With the end of the Cold War, NATO should have been retired. Instead, it has been on the path to becoming a global alliance to enforce the U.S. and western imposed "rules-based order." Contrary to the GHW Bush -Gorbachev agreement not to expand the alliance a centimeter closer to Moscow in exchange for German reunification on West German terms, it expanded across eastern Europe to Russia's borders. Anticipating its 2010 "out of area doctrine, NATO nations joined the U.S. in its invasion and 19-year war in Afghanistan. Reflecting its evolution as a global alliance, its "global partners", now include Afghanistan, Australia, Colombia, Iraq, Japan, the Republic of Korea, Mongolia, New Zealand, and Pakistan, with more soon to be added.
Now NATO will be pushing back increasingly against what Canadian Prime Minister Trudeau described as increased Chinese tensions in Africa, the Mediterranean, and the Arctic", as well as the newly designated "Indo-Pacific" region, cyberspace and in the competition for technological dominance.
A new and global Cold War with China is among the last things that humanity needs.

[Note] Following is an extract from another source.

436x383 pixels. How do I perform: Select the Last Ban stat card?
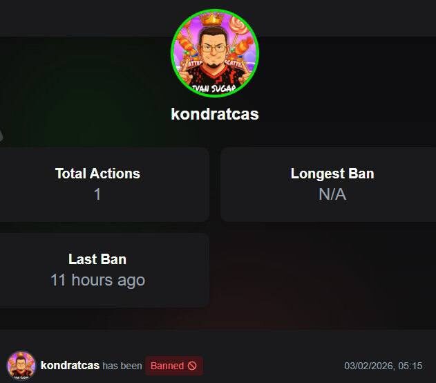click(104, 270)
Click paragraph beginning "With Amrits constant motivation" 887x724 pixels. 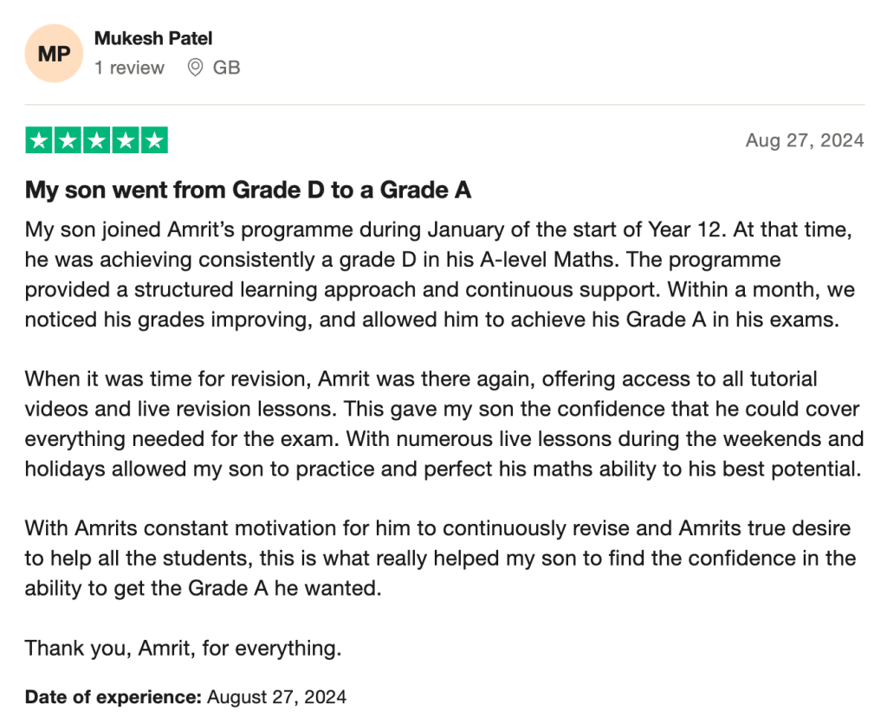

Even as we reaffirm and press for respect for human dignity and human rights on both sides of the Pacific, the U.S., NATO, and Chinese military ratcheting up of confrontational tensions deflects our attention and diverts commitment of resources from addressing the truly existential dangers of the climate emergency, nuclear weapons, and pandemics. The new Cold War not only impoverishes our societies, but an accident or miscalculation as U.S., NATO, and Chinese military forces confront one another can all too easily escalate to a nuclear conflagration.
It is past time to be demanding that our national leaders pursue the mutually beneficial diplomacy of common Security.